VIII. Conclusion: Evaluation of the Social Construction of Crime

In general, social constructionists have been criticized depending on how realist or nominalist their core assumptions are. Pro-realists accuse constructionists of being nihilistic and unscientific; anti-realists ridicule any attempt at science as just another truth claim that is using scientific ideology to claim legitimacy for its own political ends (Woolgar & Pawluch, 1985). Anti-realists argue that claiming to be able to observe and document the variability in claims about a condition assumes the objectivity (i.e., reality) of the condition without reflexively subjecting one’s own analysis to the same questioning. Contextual constructionists counter that a strict antirealist reading is an illusion that cannot be transcended by developing new language and discourse, because language is embedded in society (Best, 1995). Best (1995) called for a “weak reading” of the constructionist position, pointing out (a) that it is actually useful to locate social constructions in real cultural–structural contexts; (b) it is unavoidable and not helpful to be exclusively reflexive; and (c) that focusing on theory rather than the substance of problems may undermine and paralyze the critical edge of their constructionist position, inhibit their evaluation of false claims, and even prevent their creation of new claims.

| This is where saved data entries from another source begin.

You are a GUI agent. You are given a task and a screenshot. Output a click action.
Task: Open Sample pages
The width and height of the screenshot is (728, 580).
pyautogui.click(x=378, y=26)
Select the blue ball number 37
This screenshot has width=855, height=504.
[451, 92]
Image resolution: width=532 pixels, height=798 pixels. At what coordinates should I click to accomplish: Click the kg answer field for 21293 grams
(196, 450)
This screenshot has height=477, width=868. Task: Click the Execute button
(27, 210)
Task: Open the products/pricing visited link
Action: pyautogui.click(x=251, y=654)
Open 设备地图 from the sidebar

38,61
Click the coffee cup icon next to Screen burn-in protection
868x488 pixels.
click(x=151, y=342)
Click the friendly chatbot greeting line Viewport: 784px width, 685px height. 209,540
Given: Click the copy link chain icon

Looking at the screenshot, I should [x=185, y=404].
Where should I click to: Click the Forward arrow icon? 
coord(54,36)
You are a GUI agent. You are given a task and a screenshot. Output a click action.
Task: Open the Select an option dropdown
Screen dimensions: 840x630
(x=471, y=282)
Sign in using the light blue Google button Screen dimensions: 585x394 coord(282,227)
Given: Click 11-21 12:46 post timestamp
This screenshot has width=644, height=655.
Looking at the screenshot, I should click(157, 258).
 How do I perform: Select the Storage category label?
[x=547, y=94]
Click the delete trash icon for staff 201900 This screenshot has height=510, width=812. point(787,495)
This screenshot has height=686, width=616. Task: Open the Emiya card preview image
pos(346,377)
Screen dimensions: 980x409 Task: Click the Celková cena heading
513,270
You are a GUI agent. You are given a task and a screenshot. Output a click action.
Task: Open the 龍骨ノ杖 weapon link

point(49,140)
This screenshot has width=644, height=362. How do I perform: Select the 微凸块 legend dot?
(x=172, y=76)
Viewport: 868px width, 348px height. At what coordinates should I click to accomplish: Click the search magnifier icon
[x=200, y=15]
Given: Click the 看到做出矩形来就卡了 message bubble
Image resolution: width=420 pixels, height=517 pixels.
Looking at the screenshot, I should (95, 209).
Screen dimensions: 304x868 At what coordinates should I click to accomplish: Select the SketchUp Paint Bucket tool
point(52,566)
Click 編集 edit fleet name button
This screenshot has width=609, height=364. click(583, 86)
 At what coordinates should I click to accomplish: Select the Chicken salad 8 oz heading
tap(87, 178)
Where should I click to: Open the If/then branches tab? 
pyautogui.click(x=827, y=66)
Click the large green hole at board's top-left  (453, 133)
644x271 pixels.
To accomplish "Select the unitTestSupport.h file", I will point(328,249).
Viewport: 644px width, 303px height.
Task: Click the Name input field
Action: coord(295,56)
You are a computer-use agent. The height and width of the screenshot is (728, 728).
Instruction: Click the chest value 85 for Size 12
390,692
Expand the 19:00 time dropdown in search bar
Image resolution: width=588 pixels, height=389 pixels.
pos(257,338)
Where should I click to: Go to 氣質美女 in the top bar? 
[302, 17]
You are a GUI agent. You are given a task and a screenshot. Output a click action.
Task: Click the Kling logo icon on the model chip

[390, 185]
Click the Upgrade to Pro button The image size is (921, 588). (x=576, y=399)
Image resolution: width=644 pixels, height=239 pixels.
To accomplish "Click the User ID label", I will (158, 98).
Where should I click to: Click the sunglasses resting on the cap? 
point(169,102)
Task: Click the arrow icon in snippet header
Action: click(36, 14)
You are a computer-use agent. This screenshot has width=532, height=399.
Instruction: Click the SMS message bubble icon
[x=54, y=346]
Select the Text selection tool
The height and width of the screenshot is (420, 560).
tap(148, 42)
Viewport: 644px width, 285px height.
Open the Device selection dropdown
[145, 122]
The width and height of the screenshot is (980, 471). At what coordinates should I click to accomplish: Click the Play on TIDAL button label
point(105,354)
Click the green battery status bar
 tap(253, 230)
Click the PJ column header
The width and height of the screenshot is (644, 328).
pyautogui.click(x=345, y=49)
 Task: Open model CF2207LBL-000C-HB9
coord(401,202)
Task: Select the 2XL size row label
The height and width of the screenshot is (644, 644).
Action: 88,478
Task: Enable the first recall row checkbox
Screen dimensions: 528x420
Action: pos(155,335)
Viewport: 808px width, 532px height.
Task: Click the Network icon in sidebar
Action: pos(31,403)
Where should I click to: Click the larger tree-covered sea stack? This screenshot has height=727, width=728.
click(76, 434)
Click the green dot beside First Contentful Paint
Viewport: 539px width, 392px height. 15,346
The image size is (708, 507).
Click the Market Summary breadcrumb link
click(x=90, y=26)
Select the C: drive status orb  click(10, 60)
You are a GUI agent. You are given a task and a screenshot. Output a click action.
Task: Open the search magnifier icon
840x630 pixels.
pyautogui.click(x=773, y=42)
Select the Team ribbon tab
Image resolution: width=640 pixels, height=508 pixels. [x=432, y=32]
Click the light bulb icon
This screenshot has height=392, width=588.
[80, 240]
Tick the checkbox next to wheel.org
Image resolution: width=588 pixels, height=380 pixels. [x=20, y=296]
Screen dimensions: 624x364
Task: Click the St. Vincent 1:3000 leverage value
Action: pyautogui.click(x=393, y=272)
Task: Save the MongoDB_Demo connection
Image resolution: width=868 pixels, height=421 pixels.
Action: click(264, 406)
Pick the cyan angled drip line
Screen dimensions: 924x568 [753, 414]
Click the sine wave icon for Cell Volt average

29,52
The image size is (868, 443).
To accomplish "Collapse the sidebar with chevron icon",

More broadly, pure or strict social constructionism has been criticized for implying that problems of crime and deviance are merely fabrications, which is protested by the individuals suffering their consequences, even though constructionists argue that there are often real consequences of acting toward constructions as though they are real. The point of constructionism is that revealing how what is taken to be real can be deconstructed enables the possibility of it being reconstructed differently through replacement discourse; when social problems, deviance, and crime are subject to a deconstructionist analysis, they can be reframed in ways that enable their reproduction to be slowed and even reversed such that they become differently and less harmfully constituted (Henry & Milovanovic, 1996). The question—indeed, the challenge—for constructionists is how to demonstrate the value of this kind of analysis in bringing about changes in objective conditions while maintaining that these conditions are only as real as we allow them to be. The value of social constructionism is that it seeks not only to understand the way humans constitute their world and are constituted by it but also to use that knowledge to help them transform the world into a more comfortable place.